US Economic Collapse?

A survey from 2011 (Snyder 2011) suggests that of all the fears Americans have about a major catastrophe in the United States their greatest was that of an economic collapse. Some sixty-five percent who were polled said that. Just to get an idea of what those on social media thought today, I polled my Facebook and Google+ connections. Indeed, a majority, albeit not by much, agreed that an economic collapse scared them more than a lot of things. Their reasoning was two-fold. First, they felt that it could have been avoided, but now think that may no longer be the case, and second because they felt that not only would this change the foundation of getting anything done in America, but more profoundly it would completely alter their way and quality of life. Some even claim a collapse is quite probable and perhaps could occur sometime this year. (Means 2012)

I’ll begin with outlining what appear to be the most likely causes of such a collapse, but will note that no one issue is likely to cause a collapse; rather, it will probably be a culmination of several of the issues and/or others that I may not discuss. Up front, the primary concerns are US foreign and domestic indebtedness; nations dropping the US dollar (USD) as the reserve currency; no gold standard; the expanding costs of entitlement programs; healthcare; and the Federal Reserve itself. To be sure, many of these issues could probably be mitigated, but that too would take a lot of sacrifice on the part of the government and would require all the political parties to finally come together for the good of the union, which has proven nearly impossible for decades.

Let’s start with the USG’s indebtedness to foreign lenders and the American people. Now, I don’t have a financial studies background, but common sense seems to rule when you see a $17 TRILLION national debt (Dinan 2013) that continues to grow and nearly no spending cuts that matter in the short or long term. In any home budget, when your expenses and existing debt exceed your income, you go broke. Now, add in that the USD was the strongest currency for a long time and became the globe’s reserve currency. When nations drop the USD as their means of settling trade imbalances, for instance, the dollar gets weaker. This is exactly what has begun to happen, Brazil, Russia, India, China, and South Africa all stated they were doing just that (Roberts 2013), though finding a solid source on this has admittedly been tough. However, throughout history the reserve currency has changed over time, so it is not completely unexpected that the dollar would lose this status. The time, though, may be sooner than expected, thus contributing to a collapse.

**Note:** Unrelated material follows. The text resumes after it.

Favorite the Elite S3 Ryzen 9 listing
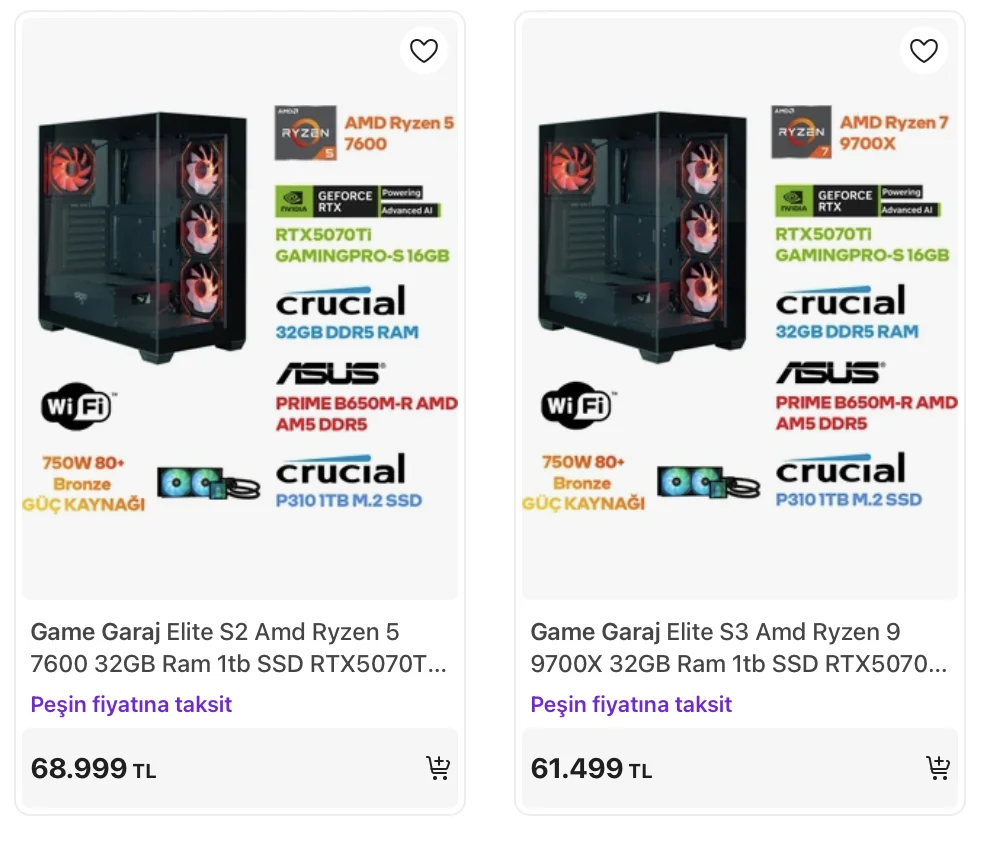 [924, 51]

Here, I’ll tie in the fact that Nixon took us off the gold standard (Kadlec 2011) and the money-printing policy of the Federal Reserve (Lewis 2013). Our money is now ‘fiat money,’ meaning its value is determined by supply and demand, and law, not a physical commodity such as gold or silver. Couple that with the Federal Reserve printing money to finance the deficit (recall the $17T mentioned earlier). There are some arguments about whether that printing money part is accurate, but for lack of a better term I will use it, and could redefine as ‘issuing large amounts currency’ that could be in other than paper or coin money, such as bonds. So, here we have what almost amounts to thin air backing our money. Does that sound like a good way to keep a strong economy?

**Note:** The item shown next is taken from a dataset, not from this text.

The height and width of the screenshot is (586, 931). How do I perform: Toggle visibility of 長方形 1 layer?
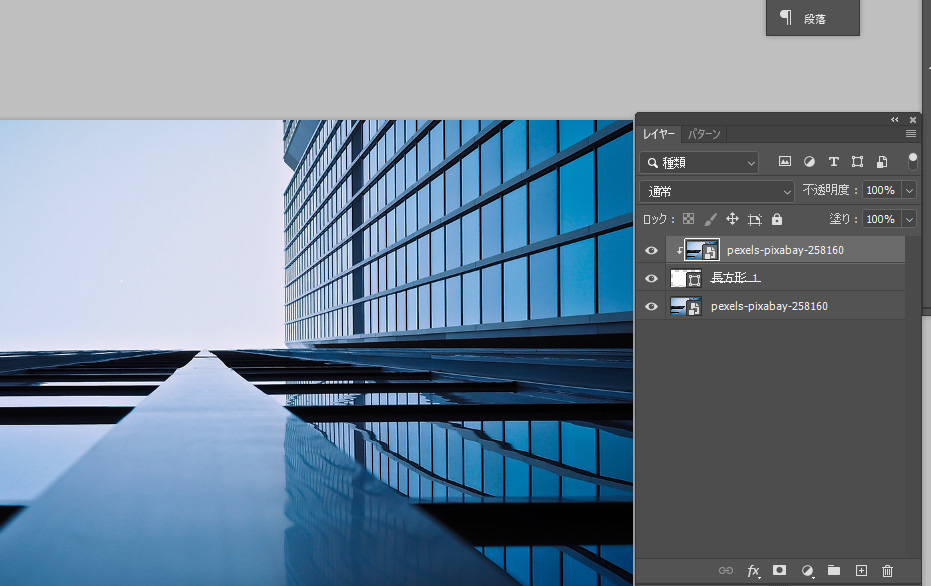(652, 278)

Finally, I assert that the increasing costs of entitlement programs, in which I would include welfare programs, unemployment benefits, and even universal healthcare, is also a further drain on our economy and will continue to wear down the damn that keeps the flood waters at bay. A number of experts have attested that the current unemployment rates are false, and that the problem is far greater than the US Government wishes us to know. Consider it a new way of counting, but one that I do not understand and cannot fully describe for you here. Even if that number remains low as it appears now, about 6.7 percent (US Dept of Labor 2014), it is a drain on the economy, it is not good (mind you that ‘better than previous years’ is not inherently ‘good’).

So, there are many issues to speak about with regards to the US economy. I have only briefly discussed some of the more important and powerful ones, but I believe that this demonstrates how an economic collapse could occur in the United States. The deeper concern is that we are, from the individual American to the US Government, not truly prepared for its cataclysmic impact on our lives. The latter seems to think the problem can be kicked further and further down the road, and that if the government kicks it hard enough and long enough it will be remedied. Logically, that does not make sense either.

Works Cited
Dinan, Stephen. U.S. debt jumps a record $328 billion — tops $17 trillion for first time. October 18, 2013. (accessed February 5, 2014).
Kadlec, Charles. Nixon’s Colossal Monetary Error: The Verdict 40 Years Later. August 15, 2011. (accessed February 5, 2014).
Lewis, Nathan. The Federal Reserve Is Now Badly Hooked On Its Quantitative Easing. September 29, 2013. (accessed February 5, 2014).
Means, Grady. U.S. economy on schedule to crash March 4, 2014. October 5, 2012. (accessed February 5, 2014).
Roberts, Paul Craig, interview by Michael Whitney. Escape From the Dollar (November 5, 2013).
Snyder, Michael. The Number One Catastrophic Event That Americans Worry About: Economic Collapse. December 30, 2011. (accessed February 5, 2014).
US Dept of Labor. Bureau of Labor Statistics. February 6, 2014. (accessed February 6, 2014).